=== Request A ===
What is the name of the workshop Lucy A. Snyder will lead for Odyssey Online in early January, according to the guest post on description and setting?
=== Request B ===
Continue the guest post on description and setting from where it stops.

=== Text ===
>> START
Guest Post: Description and Setting with Lucy A. Snyder

If you’re in the United States, you may be braving the crowds to get a start on your holiday shopping. Or you may be curled up at home and recovering from yesterday’s feasting. If you’re a writer, you may find yourself at a computer and trying your best to put what you see in your head on paper. If so, you’re in luck! Today we welcome guest writer Lucy A. Snyder, whom you may remember joined us for My Favorite Things back in April. Lucy is teaching an Online Class for the Odyssey Writing Workshops in January, and she’s teasing us today with some advice on how to write description and setting. If you’re like me and setting and description are your least favorite parts of writing fiction, then buckle up: Lucy’s got some great pointers!


First, I’d like to thank Shara White for inviting me to guest blog here this week! She asked me to talk a little bit about description, which is critical in good, immersive stories and novels, whether they’re science fiction, fantasy, mystery, romance or horror.

Description first and foremost enables the reader to richly imagine the world that a writer has created. But good description does more than provide the sensory and physical details crucial in setting, characterization, action, and world building. The ways in which characters see and describe their worlds deepen personality, establish point of view, convey motivation, ratchet up tension, and move the plot. Ultimately, the description is the thread that connects the who, what, when, where, and why in any narrative.

There’s a whole lot to talk about with regard to description! I’ll cover the subject in depth in the upcoming “Riveting Descriptions” workshop I’ll be leading for Odyssey Online in early January.
>> END
=== Data extract ===
>> START
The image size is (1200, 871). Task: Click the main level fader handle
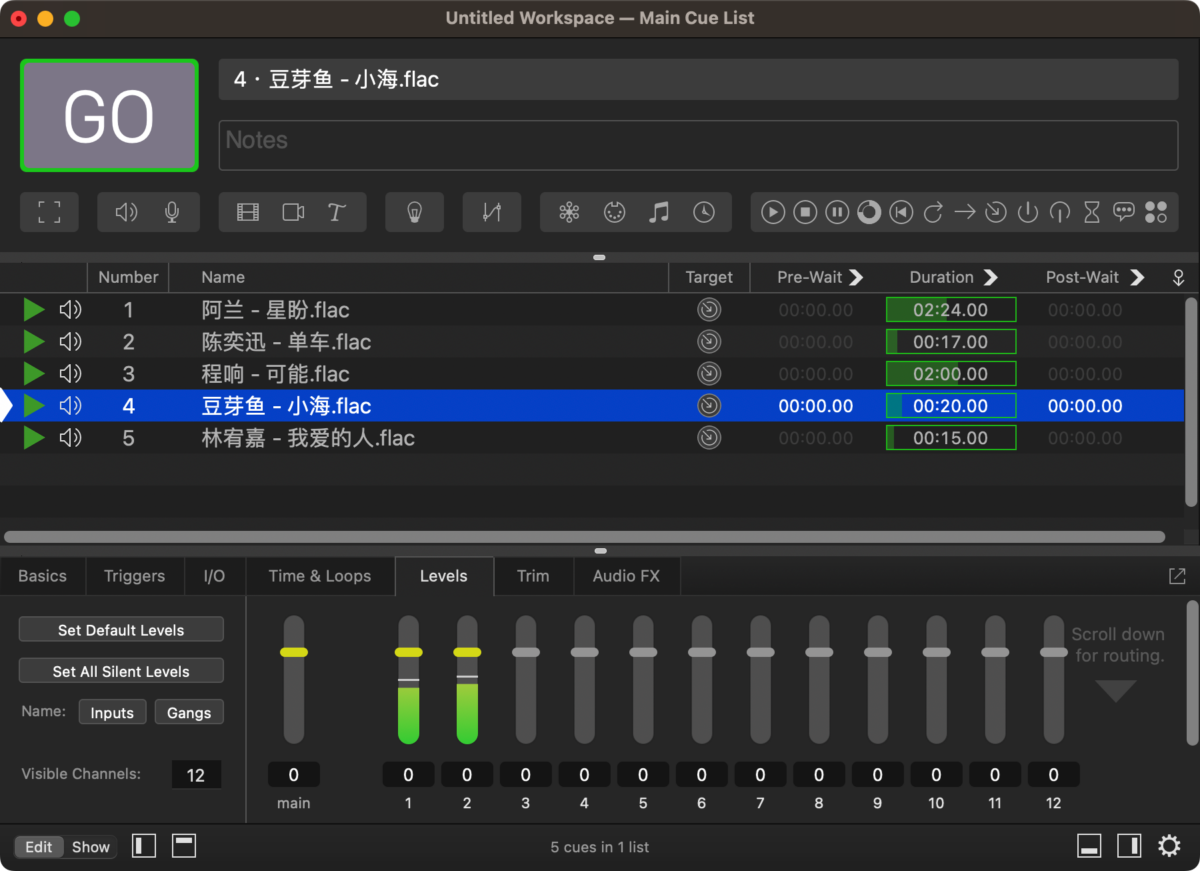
>> END
=== Exercise result A ===
"Riveting Descriptions"

=== Exercise result B ===
But for now, I thought I’d talk a little about description as it relates to setting. Setting includes elements such as geography, ecology, architecture, culture, and the historical period of the narrative. If the setting is someplace other than modern or historical Earth, world building becomes a major concern. The setting provides the backdrop for a story and also helps set the mood. It (along with plot, characterization, theme and prose style) is one of a writer’s main concerns when creating a story.

How many (or how few) words you should spend describing a setting depends on the type of story you’re telling. First, let’s take a look at the atmospheric opening of Joseph Conrad’s classic novel Heart of Darkness:

The sea-reach of the Thames stretched before us like the beginning of an interminable waterway. In the offing the sea and the sky were welded together without a joint, and in the luminous space the tanned sails of the barges drifting up with the tide seemed to stand still in red clusters of canvas sharply peaked, with gleams of varnished sprits. A haze rested on the low shores that ran out to sea in vanishing flatness. The air was dark above Gravesend, and farther back still seemed condensed into a mournful gloom, brooding motionless over the biggest, and the greatest, town on earth.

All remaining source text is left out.